- _Given problem_: Turn the lines of the items below into a numbered list, skipping blank lines and leaving out the pictures.

- _Task data_:
[start]

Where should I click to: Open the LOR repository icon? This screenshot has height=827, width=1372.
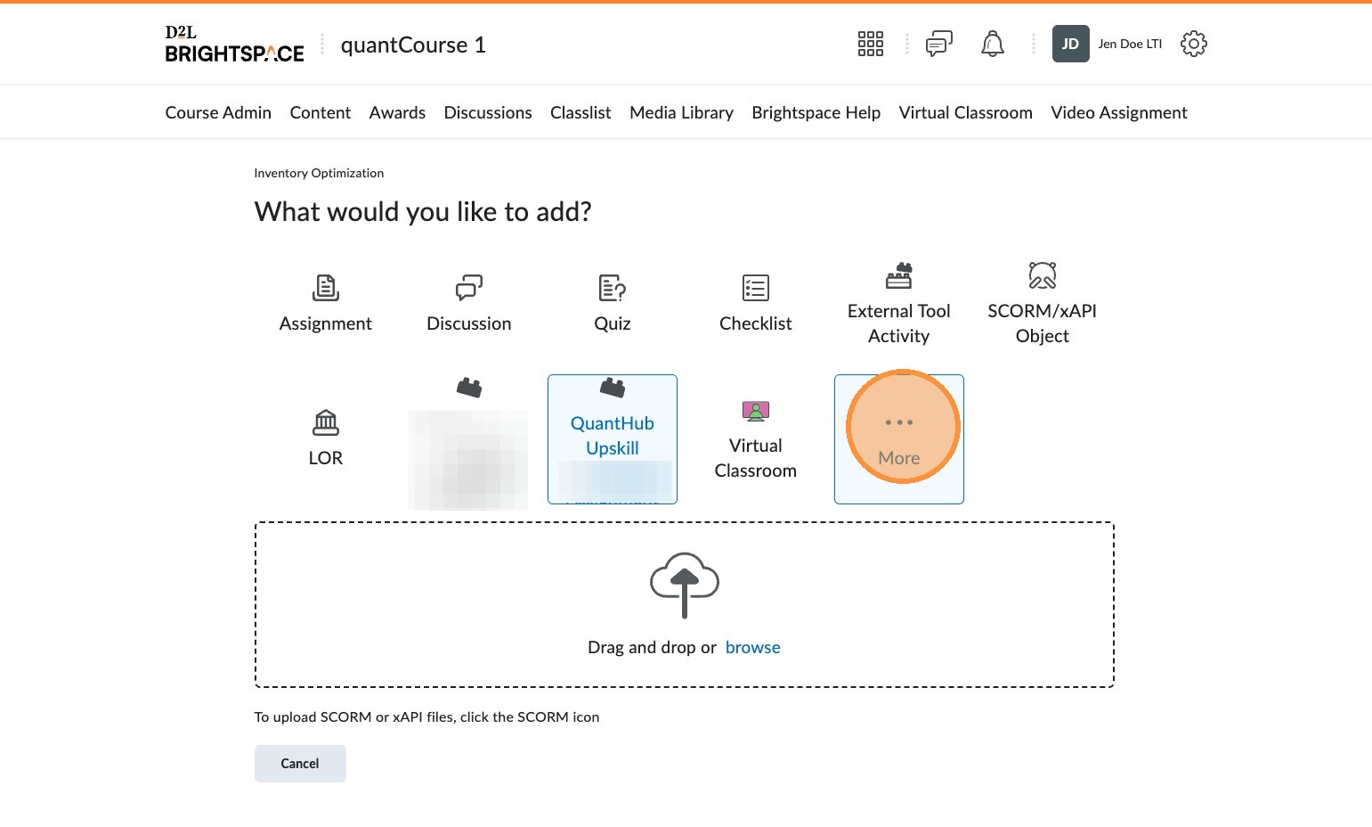pos(325,438)
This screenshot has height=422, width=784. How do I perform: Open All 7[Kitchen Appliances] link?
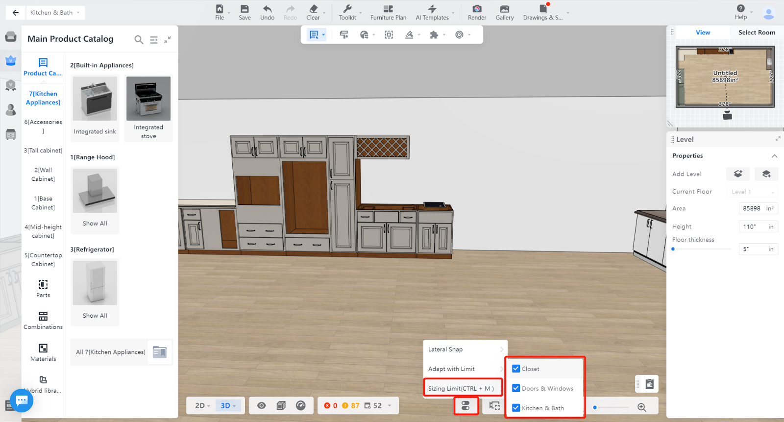click(x=111, y=352)
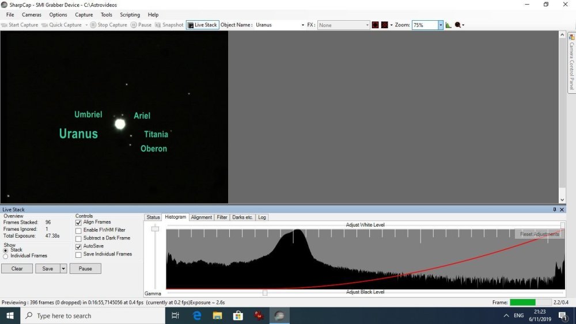Disable the Align Frames checkbox
Image resolution: width=576 pixels, height=324 pixels.
click(79, 222)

[end]

- _Solution to the exercise_:
1. Where should I click to: Open the LOR repository icon? This screenshot has height=827, width=1372.
2. pos(325,438)
3. This screenshot has height=422, width=784. How do I perform: Open All 7[Kitchen Appliances] link?
4. click(x=111, y=352)
5. Disable the Align Frames checkbox
6. Image resolution: width=576 pixels, height=324 pixels.
7. click(79, 222)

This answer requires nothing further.